Starting at the line that holds "Where should I click to: Click the blue" and stopping at the line that holds "Task: Switch to the 60分钟 period tab", restate the records below word for word, with both of those lines included.
----- Recorded information
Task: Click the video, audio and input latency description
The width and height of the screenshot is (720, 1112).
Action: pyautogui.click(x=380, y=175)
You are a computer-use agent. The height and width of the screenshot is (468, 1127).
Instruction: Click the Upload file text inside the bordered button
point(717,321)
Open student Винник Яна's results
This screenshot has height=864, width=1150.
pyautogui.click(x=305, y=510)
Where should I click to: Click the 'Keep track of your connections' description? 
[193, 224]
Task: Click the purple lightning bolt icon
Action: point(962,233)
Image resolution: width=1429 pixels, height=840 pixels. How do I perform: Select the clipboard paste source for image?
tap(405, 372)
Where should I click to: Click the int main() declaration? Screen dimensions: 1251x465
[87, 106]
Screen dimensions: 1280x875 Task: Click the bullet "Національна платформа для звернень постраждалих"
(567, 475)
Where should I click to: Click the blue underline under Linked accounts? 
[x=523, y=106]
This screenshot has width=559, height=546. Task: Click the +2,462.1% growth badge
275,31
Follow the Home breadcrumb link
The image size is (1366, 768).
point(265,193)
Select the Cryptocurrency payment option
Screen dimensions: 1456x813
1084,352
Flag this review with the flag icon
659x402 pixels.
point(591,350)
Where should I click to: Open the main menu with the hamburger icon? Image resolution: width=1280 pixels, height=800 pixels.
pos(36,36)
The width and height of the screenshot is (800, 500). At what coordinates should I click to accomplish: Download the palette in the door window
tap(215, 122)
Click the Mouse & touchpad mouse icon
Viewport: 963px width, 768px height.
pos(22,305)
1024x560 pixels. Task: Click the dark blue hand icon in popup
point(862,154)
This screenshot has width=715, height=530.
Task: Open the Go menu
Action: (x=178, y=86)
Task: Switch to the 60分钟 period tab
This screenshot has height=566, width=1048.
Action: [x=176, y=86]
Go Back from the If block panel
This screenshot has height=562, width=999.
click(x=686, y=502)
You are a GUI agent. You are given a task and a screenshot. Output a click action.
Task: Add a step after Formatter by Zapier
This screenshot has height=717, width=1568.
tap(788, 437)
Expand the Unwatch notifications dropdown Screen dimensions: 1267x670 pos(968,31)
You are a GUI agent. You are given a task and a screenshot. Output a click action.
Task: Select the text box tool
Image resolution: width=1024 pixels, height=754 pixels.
----------
Output below:
Where should I click to: Click the blue underline under Linked accounts? 
[x=523, y=106]
This screenshot has width=559, height=546. Task: Click the +2,462.1% growth badge
275,31
Follow the Home breadcrumb link
The image size is (1366, 768).
point(265,193)
Select the Cryptocurrency payment option
Screen dimensions: 1456x813
1084,352
Flag this review with the flag icon
659x402 pixels.
point(591,350)
Where should I click to: Open the main menu with the hamburger icon? Image resolution: width=1280 pixels, height=800 pixels.
pos(36,36)
The width and height of the screenshot is (800, 500). At what coordinates should I click to accomplish: Download the palette in the door window
tap(215, 122)
Click the Mouse & touchpad mouse icon
Viewport: 963px width, 768px height.
pos(22,305)
1024x560 pixels. Task: Click the dark blue hand icon in popup
point(862,154)
This screenshot has width=715, height=530.
Task: Open the Go menu
Action: (x=178, y=86)
Task: Switch to the 60分钟 period tab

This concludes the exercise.